No estudo, compararam-se os riscos de distúrbios autoimunes em pacientes com COVID-19 e em um grupo controle. Ensaios anteriores já haviam encontrado um risco maior de doenças autoimunes após a COVID-19, com uma diferença notável entre grupos étnicos. Como Lim e colaboradores (2023) focaram principalmente em participantes asiáticos, o estudo pode ter apresentado riscos aparentemente menores, possivelmente devido a atrasos no desenvolvimento das doenças. Além disso, a prevalência de certos distúrbios autoimunes na Coreia é mais baixa do que em outros países.

O estudo de coorte utilizou dados abrangentes sobre COVID-19, onde foi constatado que o grupo de indivíduos afetados pela doença apresentava um aumento do risco de desenvolver diversas doenças autoimunes quando comparado ao grupo controle.

Os pacientes infectados com o vírus SARS-CoV-2 montaram uma defesa precoce e robusta através da ativação de respostas de interferon tipo 1 e 2 (IFN), que são essenciais contra infecções virais. Todavia, estudos indicaram que estas respostas de IFN também induziram hiperinflamação, exacerbaram a gravidade da COVID-19 e poderiam estar associadas à mortalidade. Além disso, a elevação de IFN foi relacionada à patogênese de doenças autoimunes, como vitiligo e alopecia areata, que exibiram assinaturas de IFN tipo 1 e tipo 2, consequentemente levando a respostas imunológicas contra antígenos próprios.

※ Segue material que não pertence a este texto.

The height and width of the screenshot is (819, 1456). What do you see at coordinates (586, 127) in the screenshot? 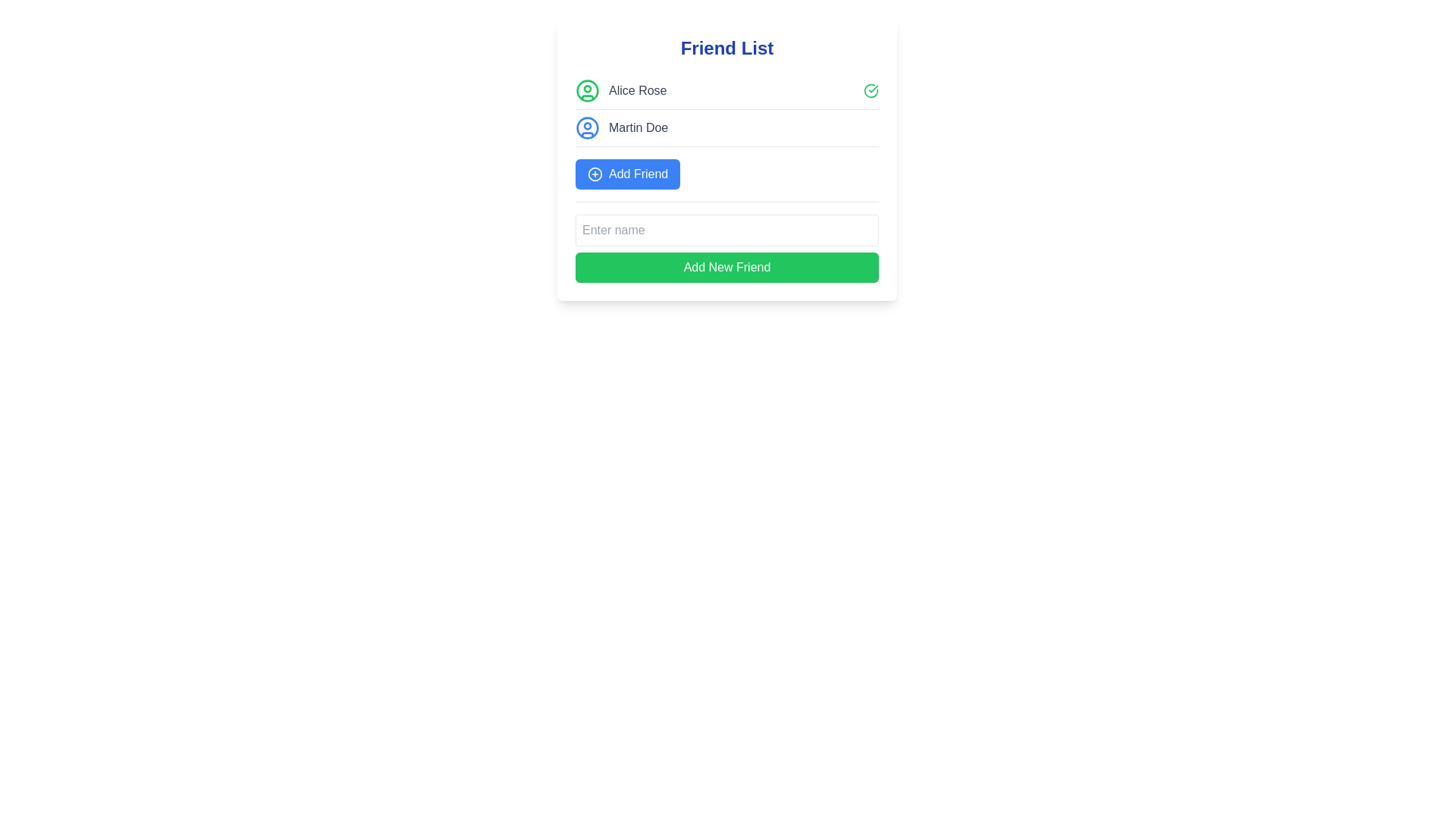
I see `the avatar icon associated with user 'Martin Doe', located to the left of the text 'Martin Doe' in the user information row` at bounding box center [586, 127].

Os pacientes infectados pelo vírus desencadearam uma resposta imunológica inicial e vigorosa por meio da ativação das respostas de interferon tipo 1 e tipo 2 (IFN), as quais desempenharam um papel crucial na defesa contra infecções virais. Todavia, pesquisas sugeriram que essas respostas de IFN também desencadearam uma inflamação excessiva, agravando o quadro da COVID-19 e possivelmente estavam associadas a taxas de mortalidade mais elevadas. Além disso, o aumento dos níveis de IFN foi vinculado à patogênese de doenças autoimunes, como vitiligo e alopecia areata, que exibiram características distintivas das respostas de IFN tipo 1 e tipo 2, consequentemente resultando em respostas imunológicas direcionadas contra componentes do próprio organismo.

A questão de se a vacinação contra a COVID-19 desencadeia doenças autoimunes tem sido debatida. Os dados não encontraram um aumento no risco de doenças em pessoas vacinadas. Além disso, observou-se que os resultados do grupo de controle positivo também não mostraram aumento de risco, sugerindo que a vacinação pode ter um efeito protetor contra o desenvolvimento de doenças relacionadas à COVID-19.

Conclusão
Em conclusão, Lim e colaboradores (2023) examinaram os riscos de doenças autoimunes e autoinflamatórias do tecido conjuntivo em pacientes com COVID-19, comparando-os com um grupo controle, com ênfase na identificação dessas condições como possíveis sequelas após a infecção. Portanto, é recomendável que o acompanhamento a longo prazo de pacientes que tiveram COVID-19 inclua a avaliação do potencial desenvolvimento de doenças autoimunes e autoinflamatórias do tecido conjuntivo.